**Set of tasks**
a – Answer these questions about the passage on finance careers:
(i) Which startup's cash flows does the passage say you might project?
(ii) Whom did Benjamin Graham mentor?
(iii) What did Harry Markowitz build?
b – Could you extend the passage on finance careers, picking up after its final sentence?

**Text extract**
* * * * * * * * *
So what will you do in this gym?
You'll build frameworks to help companies decide whether to expand organically or acquire a competitor. You'll analyze capital markets and design portfolios to maximize returns and minimize volatility. You'll project cash flows for a solar startup or evaluate the risk of a sovereign bond in Latin America. You could help a struggling conglomerate restructure its debt and avoid bankruptcy.
In short, you'll create value. And you'll learn to do it at every level—from individual wealth to global markets.
Still worried if you have what it takes? Just look at who shaped finance.
Benjamin Graham was a professor who mentored Warren Buffett, whose entire life is a testimony that calm thinking trumps noise. Charlie Munger showed that elementary, worldly wisdom—from psychology, economics, and ethics—makes better financial decisions than any textbook. Harry Markowitz built modern portfolio theory not from accounting ledgers but from mathematical curiosity and a vision of risk diversification.
They didn't begin with wealth—they started with clarity.
And like Modi ji realized on that day—the path matters more than the shoes.
As an educationist who's guided hundreds of students into roles in investment banking, fintech, wealth advisory, and corporate finance, let me assure you: your degree doesn't define your destiny. Your mindset does.
* * * * * * * * *
**Source data**
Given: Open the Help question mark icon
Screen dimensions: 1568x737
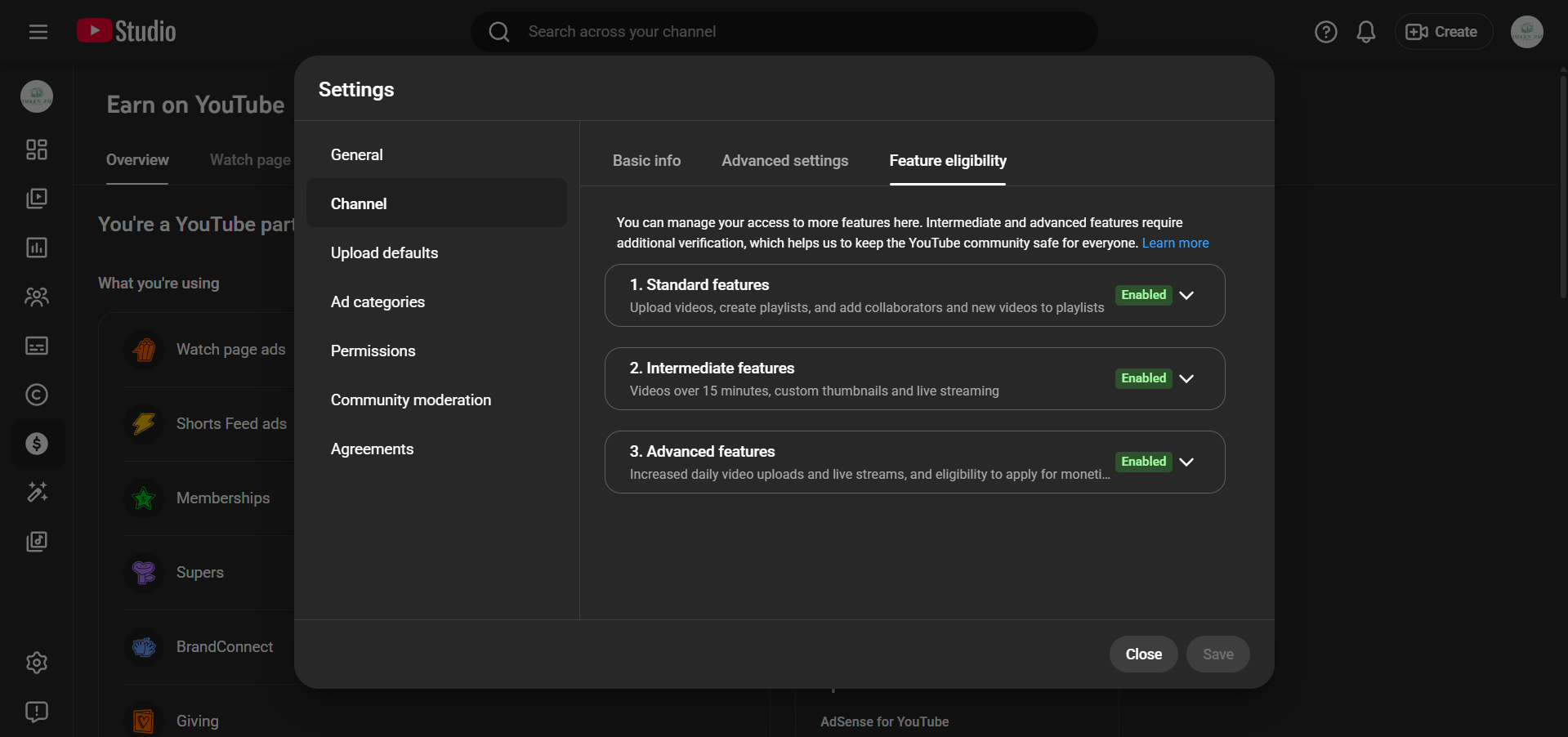Looking at the screenshot, I should 1325,32.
* * * * * * * * *
**Answers**
a –
(i) A solar startup.
(ii) Warren Buffett.
(iii) Modern portfolio theory.

b –
Let your destination—your Porbandar—be the guiding star. If you want to build a career in finance, you can. Learn the skills. Practice the tools. Ask the right questions. Find mentors. Intern. Read. Experiment. Fail fast. But never stop moving forward just because you doubt your starting point.
The world needs more value creators—people who don't just manage money but multiply impact. Finance is not just about profit—it's about purpose. If you want to decode that purpose, you can take this road.
As that tribal man said, "Don't worry about my limitations. Just show me the right path."
To every young dreamer reading this: finance could be your road. And the world awaits your arrival.
“If you already know your Porbandar, what’s stopping you from choosing the path?”